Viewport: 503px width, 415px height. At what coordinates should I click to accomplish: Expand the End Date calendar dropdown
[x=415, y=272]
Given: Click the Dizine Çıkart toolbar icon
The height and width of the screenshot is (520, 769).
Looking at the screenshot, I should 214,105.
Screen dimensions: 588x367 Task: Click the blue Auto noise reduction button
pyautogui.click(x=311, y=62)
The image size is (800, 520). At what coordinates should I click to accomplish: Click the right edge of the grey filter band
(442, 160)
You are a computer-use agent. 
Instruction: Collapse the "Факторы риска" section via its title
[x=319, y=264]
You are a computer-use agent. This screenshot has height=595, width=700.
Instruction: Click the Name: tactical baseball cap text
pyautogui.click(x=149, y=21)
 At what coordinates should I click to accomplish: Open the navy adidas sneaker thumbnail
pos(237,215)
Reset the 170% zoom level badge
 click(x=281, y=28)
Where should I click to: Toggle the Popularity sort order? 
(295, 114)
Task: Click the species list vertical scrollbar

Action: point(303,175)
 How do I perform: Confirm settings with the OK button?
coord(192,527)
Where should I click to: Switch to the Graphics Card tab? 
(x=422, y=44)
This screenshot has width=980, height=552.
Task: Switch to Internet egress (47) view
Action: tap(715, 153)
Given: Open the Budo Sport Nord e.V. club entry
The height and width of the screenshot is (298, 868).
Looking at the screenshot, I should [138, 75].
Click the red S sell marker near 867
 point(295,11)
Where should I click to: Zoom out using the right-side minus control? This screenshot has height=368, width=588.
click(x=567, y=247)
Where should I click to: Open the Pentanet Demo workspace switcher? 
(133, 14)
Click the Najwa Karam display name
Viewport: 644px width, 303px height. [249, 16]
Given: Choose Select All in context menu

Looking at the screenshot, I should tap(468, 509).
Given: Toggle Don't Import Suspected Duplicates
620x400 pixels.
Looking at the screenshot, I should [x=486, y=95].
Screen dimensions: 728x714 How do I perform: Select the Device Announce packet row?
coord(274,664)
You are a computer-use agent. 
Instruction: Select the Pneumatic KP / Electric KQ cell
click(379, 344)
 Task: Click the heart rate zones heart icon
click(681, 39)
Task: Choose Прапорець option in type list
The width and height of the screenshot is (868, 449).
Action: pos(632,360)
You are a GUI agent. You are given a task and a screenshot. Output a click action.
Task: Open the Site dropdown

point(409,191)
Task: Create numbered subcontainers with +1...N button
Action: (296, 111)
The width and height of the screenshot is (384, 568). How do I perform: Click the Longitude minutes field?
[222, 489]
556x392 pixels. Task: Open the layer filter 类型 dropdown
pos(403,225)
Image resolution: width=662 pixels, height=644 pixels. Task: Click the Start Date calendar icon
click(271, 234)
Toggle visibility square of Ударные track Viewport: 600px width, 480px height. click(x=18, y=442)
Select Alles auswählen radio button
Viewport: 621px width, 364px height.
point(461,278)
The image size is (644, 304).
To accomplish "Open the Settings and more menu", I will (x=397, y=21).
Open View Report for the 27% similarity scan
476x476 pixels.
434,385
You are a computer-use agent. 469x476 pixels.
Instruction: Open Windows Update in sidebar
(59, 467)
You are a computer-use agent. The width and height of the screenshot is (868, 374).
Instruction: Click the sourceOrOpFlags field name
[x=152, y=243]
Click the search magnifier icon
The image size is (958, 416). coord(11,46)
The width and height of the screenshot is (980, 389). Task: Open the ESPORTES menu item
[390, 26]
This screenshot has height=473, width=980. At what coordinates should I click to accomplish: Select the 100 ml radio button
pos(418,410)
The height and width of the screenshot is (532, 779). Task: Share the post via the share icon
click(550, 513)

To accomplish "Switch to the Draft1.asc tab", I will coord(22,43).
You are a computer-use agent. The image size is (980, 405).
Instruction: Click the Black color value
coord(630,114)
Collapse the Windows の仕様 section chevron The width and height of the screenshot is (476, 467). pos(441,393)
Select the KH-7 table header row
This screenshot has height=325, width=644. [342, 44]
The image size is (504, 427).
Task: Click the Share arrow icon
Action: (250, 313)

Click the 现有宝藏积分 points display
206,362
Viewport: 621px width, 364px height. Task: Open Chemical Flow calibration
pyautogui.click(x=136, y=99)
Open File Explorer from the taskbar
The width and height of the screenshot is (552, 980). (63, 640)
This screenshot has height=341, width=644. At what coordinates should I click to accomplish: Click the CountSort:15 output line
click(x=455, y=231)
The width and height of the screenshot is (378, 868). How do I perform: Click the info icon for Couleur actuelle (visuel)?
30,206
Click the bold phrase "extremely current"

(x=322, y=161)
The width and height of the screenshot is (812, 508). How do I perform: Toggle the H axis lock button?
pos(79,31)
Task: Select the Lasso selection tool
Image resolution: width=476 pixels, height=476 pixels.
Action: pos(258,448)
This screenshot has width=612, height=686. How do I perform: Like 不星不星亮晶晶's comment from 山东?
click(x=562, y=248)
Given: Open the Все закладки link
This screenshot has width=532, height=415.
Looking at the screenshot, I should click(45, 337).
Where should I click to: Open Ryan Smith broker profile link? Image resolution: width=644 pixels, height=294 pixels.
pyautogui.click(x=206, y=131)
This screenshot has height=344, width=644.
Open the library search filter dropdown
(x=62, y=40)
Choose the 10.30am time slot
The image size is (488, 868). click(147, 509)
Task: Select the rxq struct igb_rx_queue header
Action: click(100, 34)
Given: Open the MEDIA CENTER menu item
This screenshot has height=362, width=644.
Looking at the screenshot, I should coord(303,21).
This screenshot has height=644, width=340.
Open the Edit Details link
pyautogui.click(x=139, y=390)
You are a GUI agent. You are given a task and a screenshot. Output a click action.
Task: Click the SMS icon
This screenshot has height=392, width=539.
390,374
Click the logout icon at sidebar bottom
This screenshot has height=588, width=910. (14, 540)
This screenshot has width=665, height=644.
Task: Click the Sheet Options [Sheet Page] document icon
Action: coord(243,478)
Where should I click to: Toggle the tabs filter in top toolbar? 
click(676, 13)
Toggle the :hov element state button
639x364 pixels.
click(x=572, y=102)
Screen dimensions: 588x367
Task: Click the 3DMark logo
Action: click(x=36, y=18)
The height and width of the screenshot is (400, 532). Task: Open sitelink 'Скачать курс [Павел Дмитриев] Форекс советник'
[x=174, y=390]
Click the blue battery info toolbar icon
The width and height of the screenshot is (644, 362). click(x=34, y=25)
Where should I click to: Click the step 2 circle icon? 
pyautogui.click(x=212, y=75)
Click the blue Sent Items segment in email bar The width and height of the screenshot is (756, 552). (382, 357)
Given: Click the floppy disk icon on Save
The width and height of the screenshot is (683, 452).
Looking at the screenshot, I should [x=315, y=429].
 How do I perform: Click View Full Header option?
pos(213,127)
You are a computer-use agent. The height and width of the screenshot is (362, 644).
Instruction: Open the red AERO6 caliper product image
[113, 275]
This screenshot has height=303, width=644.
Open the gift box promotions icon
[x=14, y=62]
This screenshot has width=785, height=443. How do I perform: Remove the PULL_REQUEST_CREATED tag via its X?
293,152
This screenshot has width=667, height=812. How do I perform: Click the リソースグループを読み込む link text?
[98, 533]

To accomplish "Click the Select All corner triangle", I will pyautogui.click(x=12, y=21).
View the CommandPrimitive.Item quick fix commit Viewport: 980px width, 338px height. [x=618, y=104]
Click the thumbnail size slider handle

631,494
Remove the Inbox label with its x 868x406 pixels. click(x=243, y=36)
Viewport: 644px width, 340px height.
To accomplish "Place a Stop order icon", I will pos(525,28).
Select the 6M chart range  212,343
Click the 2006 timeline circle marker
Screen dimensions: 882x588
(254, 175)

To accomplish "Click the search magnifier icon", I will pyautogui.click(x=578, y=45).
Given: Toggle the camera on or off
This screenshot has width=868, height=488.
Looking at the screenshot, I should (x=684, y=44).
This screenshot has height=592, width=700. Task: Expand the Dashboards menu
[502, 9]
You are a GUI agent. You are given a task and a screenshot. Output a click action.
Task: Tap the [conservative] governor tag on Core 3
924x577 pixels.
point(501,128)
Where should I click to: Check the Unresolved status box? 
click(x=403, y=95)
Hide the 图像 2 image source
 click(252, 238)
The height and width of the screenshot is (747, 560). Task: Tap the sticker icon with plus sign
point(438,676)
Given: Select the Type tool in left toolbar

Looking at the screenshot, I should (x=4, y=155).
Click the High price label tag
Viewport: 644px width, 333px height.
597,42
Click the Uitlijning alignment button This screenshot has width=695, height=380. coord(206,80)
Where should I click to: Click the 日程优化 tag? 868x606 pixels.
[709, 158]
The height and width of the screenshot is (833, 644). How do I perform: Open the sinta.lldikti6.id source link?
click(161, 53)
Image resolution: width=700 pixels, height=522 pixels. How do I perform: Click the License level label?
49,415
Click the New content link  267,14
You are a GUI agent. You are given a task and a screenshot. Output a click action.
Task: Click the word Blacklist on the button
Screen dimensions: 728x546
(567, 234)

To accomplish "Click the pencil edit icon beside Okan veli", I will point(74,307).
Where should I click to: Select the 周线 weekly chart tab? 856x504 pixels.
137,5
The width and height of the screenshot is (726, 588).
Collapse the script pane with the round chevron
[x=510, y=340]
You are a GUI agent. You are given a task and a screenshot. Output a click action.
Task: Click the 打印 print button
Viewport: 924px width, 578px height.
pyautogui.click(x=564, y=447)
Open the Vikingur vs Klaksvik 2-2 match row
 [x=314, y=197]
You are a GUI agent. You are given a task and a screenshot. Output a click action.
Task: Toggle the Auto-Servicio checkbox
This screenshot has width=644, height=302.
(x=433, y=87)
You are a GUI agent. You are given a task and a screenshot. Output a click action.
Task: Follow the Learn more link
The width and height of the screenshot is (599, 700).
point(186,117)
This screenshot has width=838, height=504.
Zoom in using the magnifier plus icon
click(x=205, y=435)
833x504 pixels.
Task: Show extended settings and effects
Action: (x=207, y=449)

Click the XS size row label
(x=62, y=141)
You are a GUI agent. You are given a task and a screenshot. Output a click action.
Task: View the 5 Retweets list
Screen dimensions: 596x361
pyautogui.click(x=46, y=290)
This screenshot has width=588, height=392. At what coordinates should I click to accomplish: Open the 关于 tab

§

## Exercise requirements
From the data above, copy each line where the string "computer" appears.

## Result of the task
You are a computer-use agent. 
You are a computer-use agent. This screenshot has height=595, width=700.
You are a computer-use agent. 
You are a computer-use agent. 469x476 pixels.
You are a computer-use agent. The width and height of the screenshot is (868, 374).
You are a computer-use agent. The image size is (980, 405).
You are a computer-use agent. The height and width of the screenshot is (362, 644).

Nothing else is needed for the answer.